Stored data:
--- Begin ---

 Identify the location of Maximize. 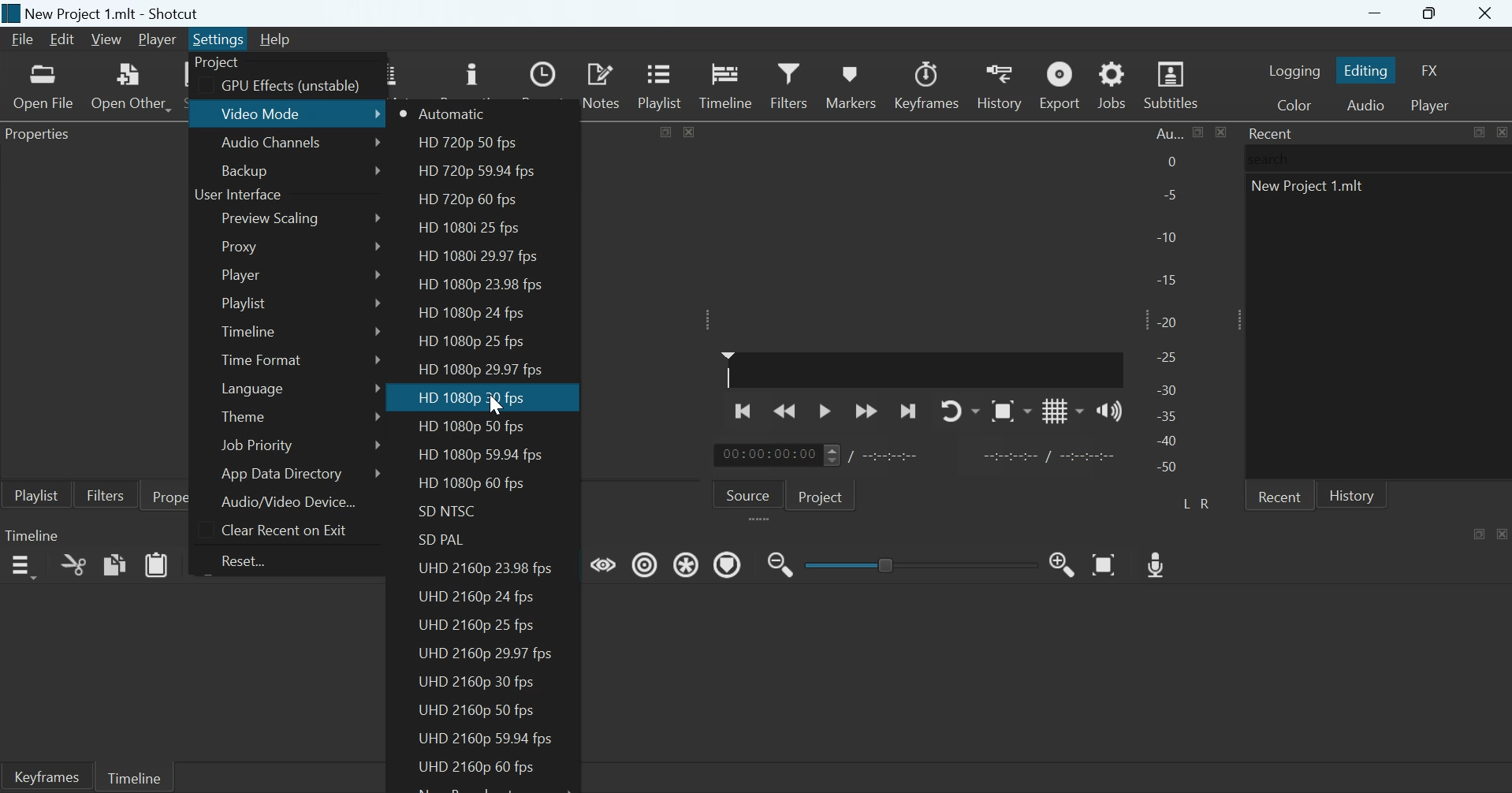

--- End ---
--- Begin ---

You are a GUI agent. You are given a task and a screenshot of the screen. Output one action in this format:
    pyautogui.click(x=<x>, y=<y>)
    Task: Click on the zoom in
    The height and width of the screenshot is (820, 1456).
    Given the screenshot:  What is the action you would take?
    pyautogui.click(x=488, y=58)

--- End ---

What the task asks: Rewrite the entries from the line containing "You are a GUI" through the line containing "pyautogui.click(x=488, y=58)", inclusive, swapping "zoom in" for "zoom out" and leaving everything else unchanged.

Solution:
You are a GUI agent. You are given a task and a screenshot of the screen. Output one action in this format:
    pyautogui.click(x=<x>, y=<y>)
    Task: Click on the zoom out
    The height and width of the screenshot is (820, 1456).
    Given the screenshot:  What is the action you would take?
    pyautogui.click(x=488, y=58)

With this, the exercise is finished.